# Hi there from not-so-sunny California



## Pacific (Jan 26, 2007)

Hey there all. I just registered after browsing through the forums for a while and deciding that this looks like a pretty cool place to be, so I figured that I would go ahead and make a post introducing myself. My name's John or "Pacific" if you will.

Let's start with my cat(s): I have one cat right now, his name is Gray Sauce (a weird name, I know, but I gave it to him when I was 3 years old). Gray was a stray kitten that showed up at our home when I was 3 and I am now almost 22 and he is still alive and doing pretty well. He's a super friendly cat and I love him to pieces but unfortunately I left home for college four years ago and don't get to see too much of him.

I haven't had a cat living with me for the past four years while I've been at school, but I am moving to New Mexico after I gradute in May and teaching elementary school for two years with the Teach for America program, so I definitely look forward to getting a kitty then. He/she will be the first pet I've ever had (other than fish) and raised without help from my parents, so I definitely want to make sure I do plenty of research and do everything right, but I am really excited about it.
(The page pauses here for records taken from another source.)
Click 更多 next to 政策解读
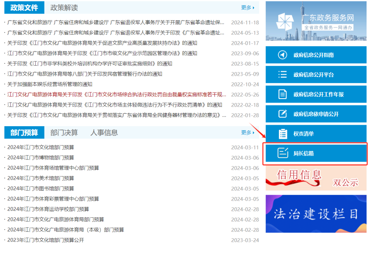This screenshot has width=370, height=253. click(247, 7)
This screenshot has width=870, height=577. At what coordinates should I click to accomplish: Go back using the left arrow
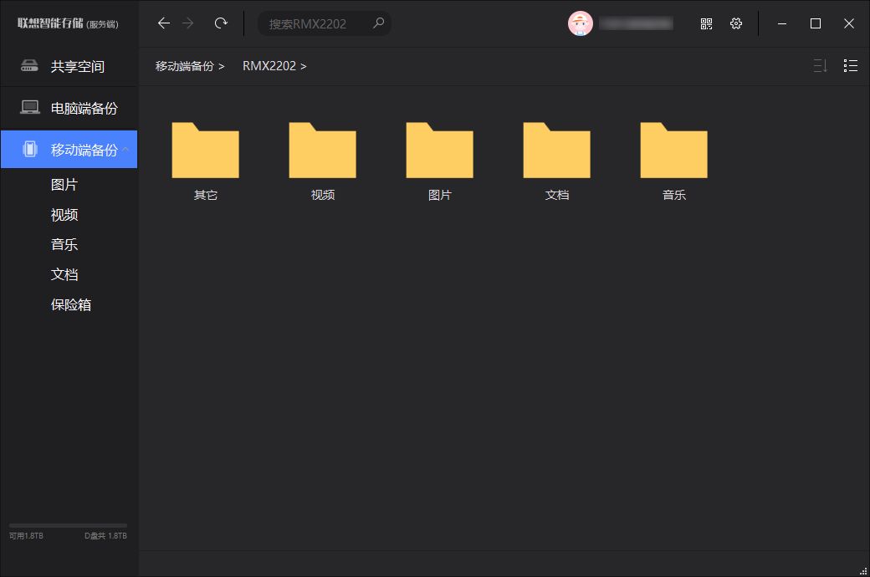pos(164,23)
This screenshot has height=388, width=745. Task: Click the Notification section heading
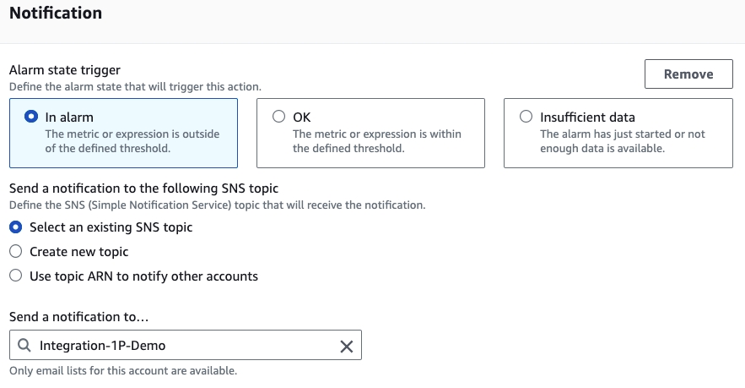(x=56, y=14)
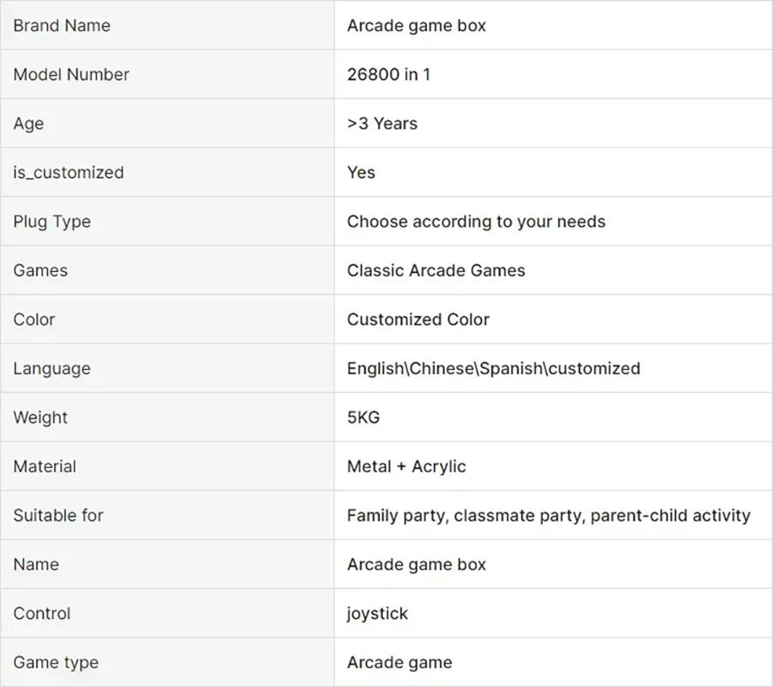Select the "Family party, classmate party" value text

click(548, 515)
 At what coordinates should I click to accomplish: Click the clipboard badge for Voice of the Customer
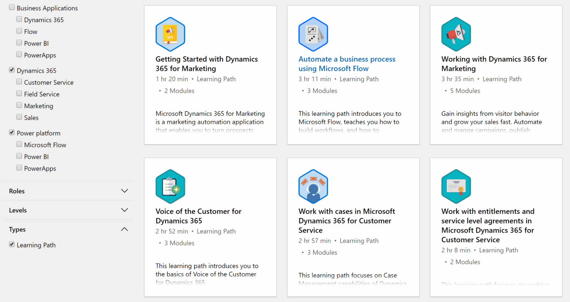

As for my non-cat life, I like to read mystery novels, cook, and watch TV shows on DVDs so I can go through an entire season in a few days.


----------



## Lisa 216 (Oct 25, 2004)

Welcome Pacific  That's great that you'll be working with Teach for America. I'm getting my Master's in Ed. right now, and I'm always happy to meet other teachers  

This is a great place to get advice and info on cats. We'll look forward to hearing about your new addition when it happens


----------



## dmcwlvssr (Apr 24, 2005)

Welcome from another who is from not so sunny CA! Would love to see a pic of Gray Sauce, love the name BTW!


----------



## pookie769 (Feb 5, 2005)

Welcome John. I'm sure you'll like it here. Lots of good information to be had also.


----------



## doodlebug (May 13, 2006)

Welcome Pacific John :lol: CA may not be so sunny but at least it's not 2 degrees like it was here this morning. I'm sure you'll pick up lots of info here.


----------



## waiandchris (Jan 17, 2007)

Welcome Pacific! I am also new and I have found great tips and information here. It's good reading, especially before you get your kitty.  


Best Wishes,
Christina


----------



## DesnBaby (Apr 18, 2004)




----------



## kitkat (Sep 22, 2003)

Welcome to the forum John


----------